I'd also avoid kits and cheap vices...spend about 50% more than you can afford on a vice...thank us later. Good luck on your new hobby!


----------



## jjc155 (Oct 16, 2005)

copy thanks guys.

Any suggestions on makes/models of vises, what tools are must have vs nice to have etc?

Thanks
J-


----------



## putzy (Jul 22, 2011)

Until you know that you want to tie flies all the time I would suggest a kit. I started out with the trout kit from bass pro shop. It was 50 bucks and came with a vise, all the tools you need and a ton of materials to tie with. It also came with a video that teaches you 5 or 6 flies to tie and those flies all use tying methods that use to tie most of the flys you will every need or want to tie on a regular bases. I just upgraded my vise after a few years of using the one from the kit.

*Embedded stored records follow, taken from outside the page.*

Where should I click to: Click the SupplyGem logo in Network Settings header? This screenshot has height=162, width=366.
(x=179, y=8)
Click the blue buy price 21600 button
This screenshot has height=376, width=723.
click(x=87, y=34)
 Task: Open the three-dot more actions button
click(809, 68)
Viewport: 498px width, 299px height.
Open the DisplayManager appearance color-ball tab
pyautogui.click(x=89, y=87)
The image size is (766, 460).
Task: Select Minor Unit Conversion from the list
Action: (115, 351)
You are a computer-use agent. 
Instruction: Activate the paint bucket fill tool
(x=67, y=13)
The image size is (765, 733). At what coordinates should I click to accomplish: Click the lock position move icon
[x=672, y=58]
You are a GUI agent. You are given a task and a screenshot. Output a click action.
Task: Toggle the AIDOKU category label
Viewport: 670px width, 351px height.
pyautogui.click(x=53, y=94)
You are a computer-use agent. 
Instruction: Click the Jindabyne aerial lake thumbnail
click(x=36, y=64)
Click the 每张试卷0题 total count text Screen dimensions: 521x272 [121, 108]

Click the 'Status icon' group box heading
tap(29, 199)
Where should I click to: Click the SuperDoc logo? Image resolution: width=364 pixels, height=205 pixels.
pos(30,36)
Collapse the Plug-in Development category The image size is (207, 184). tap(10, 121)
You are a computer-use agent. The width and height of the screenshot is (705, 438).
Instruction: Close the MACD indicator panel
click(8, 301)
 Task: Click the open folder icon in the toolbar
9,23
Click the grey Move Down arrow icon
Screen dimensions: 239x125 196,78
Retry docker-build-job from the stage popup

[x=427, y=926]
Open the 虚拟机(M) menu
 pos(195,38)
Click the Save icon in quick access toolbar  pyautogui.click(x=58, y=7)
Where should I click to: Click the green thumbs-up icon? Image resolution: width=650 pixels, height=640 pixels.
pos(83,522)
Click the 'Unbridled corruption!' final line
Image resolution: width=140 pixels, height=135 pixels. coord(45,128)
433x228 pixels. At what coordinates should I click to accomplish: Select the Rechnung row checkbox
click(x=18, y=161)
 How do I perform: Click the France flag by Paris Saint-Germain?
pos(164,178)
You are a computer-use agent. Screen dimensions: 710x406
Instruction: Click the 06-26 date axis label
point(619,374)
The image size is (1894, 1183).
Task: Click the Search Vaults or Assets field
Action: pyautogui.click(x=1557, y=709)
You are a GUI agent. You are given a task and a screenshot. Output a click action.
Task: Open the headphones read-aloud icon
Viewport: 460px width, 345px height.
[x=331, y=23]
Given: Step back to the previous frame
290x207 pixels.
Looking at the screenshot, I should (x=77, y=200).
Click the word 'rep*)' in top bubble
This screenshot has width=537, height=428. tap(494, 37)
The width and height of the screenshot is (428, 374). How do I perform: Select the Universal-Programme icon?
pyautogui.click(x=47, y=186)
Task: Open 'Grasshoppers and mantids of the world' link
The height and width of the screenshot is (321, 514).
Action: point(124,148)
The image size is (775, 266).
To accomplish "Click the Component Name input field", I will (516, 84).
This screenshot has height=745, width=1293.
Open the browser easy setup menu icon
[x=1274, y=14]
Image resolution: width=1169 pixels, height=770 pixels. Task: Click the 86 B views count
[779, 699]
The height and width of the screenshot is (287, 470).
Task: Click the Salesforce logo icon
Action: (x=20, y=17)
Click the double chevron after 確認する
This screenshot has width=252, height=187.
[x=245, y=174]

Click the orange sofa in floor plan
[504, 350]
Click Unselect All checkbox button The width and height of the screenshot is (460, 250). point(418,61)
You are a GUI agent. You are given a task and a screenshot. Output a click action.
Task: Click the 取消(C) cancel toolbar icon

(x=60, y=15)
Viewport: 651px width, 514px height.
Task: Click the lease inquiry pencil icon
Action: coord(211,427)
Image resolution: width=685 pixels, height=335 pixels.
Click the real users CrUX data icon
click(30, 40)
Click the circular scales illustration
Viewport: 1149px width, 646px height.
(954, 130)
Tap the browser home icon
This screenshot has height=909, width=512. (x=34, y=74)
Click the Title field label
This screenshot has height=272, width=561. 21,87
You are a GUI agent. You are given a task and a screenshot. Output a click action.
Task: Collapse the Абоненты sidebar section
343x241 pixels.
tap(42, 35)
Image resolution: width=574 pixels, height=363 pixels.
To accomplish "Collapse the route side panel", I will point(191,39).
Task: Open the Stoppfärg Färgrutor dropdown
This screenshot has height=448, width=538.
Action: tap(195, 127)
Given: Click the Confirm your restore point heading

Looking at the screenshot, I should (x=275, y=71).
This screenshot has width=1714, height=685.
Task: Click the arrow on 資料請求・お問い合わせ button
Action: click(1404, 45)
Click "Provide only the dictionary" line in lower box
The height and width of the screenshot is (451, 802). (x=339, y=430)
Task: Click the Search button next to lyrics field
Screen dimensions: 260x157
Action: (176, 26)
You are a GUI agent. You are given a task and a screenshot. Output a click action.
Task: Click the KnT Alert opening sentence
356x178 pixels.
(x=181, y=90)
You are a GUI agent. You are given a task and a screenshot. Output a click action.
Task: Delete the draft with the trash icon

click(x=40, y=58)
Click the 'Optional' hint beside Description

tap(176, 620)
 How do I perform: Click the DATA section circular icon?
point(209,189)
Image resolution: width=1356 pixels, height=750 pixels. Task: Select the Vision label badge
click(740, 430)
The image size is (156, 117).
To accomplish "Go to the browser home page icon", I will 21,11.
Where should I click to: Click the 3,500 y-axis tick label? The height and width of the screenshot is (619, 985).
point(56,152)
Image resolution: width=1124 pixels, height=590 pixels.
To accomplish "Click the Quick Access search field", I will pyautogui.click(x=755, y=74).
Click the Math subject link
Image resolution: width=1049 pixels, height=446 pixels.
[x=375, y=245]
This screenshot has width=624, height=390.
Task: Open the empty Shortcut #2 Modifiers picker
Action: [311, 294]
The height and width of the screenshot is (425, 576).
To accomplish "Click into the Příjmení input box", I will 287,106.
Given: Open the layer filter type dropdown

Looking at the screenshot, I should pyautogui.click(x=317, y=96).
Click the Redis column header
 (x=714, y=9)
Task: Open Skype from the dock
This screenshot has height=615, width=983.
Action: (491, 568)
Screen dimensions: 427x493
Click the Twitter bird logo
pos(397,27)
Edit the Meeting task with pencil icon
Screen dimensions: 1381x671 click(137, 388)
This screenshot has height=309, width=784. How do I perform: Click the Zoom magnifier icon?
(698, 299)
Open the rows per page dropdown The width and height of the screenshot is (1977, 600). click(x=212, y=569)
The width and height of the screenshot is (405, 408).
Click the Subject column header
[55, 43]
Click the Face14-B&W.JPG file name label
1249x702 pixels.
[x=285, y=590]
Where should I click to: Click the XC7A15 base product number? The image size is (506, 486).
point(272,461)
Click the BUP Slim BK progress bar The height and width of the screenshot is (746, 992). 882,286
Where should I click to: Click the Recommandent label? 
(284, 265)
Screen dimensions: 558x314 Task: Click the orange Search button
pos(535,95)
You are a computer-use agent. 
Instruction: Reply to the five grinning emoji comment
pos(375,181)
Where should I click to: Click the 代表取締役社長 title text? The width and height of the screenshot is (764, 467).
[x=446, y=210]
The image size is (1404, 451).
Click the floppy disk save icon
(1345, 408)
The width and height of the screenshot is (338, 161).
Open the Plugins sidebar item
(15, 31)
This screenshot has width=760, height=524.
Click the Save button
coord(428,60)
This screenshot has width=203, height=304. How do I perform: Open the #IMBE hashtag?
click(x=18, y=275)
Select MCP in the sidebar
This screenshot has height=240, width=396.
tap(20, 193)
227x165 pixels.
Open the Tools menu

Outdoor Hub mobile, the outdoor information engine


----------



## swaprat (Oct 1, 2011)

jjc155 said:


> copy thanks guys.
> 
> Any suggestions on makes/models of vises, what tools are must have vs nice to have etc?
> 
> ...



they sell the silverado vice at gander for 39.99 and a starter tool set for $35. the 3 must haves are a bobbin to wrap the thread 5-10 bucks and some thing to cut with like scissors 10-20 bucks. the next most important part is some thing to tie off i like half hitch tools. whip finish i suggest the extended whip finish 5-10 bucks is by far the easiest to buy. i like black brown white thread except on egg flies i will use color thread like yellow and greens and oranges etc... i will see if i can find the article i did on a dry fly on how to tie it any ways wish ya the best of luck. as for stuff you like flies you buy try to tie those if they worked for you.


----------



## mfs686 (Mar 15, 2007)

If I was starting new I would go to a local fly shop and sit it on one of their tying classes. You may find out that tying flies just isn't your cup of tea. I know of a few people that got sucked in to the whole "River Runs Through It" thing and dumped a ton of money. Better to spend 10 buck at a class and find out you don't have the knack then spend a couple of hundred to get the same answer.


----------



## flyfisher4life1 (Sep 5, 2011)

Forget the kits!!! Look for flies that you would like to tie, then just buy what you need to tie them with. Go to Andy's tackle box if you are in the southeastern area of Michigan. He has a fly tying selection, great guy too.


----------



## swaprat (Oct 1, 2011)

mfs686 said:


> If I was starting new I would go to a local fly shop and sit it on one of their tying classes. You may find out that tying flies just isn't your cup of tea. I know of a few people that got sucked in to the whole "River Runs Through It" thing and dumped a ton of money. Better to spend 10 buck at a class and find out you don't have the knack then spend a couple of hundred to get the same answer.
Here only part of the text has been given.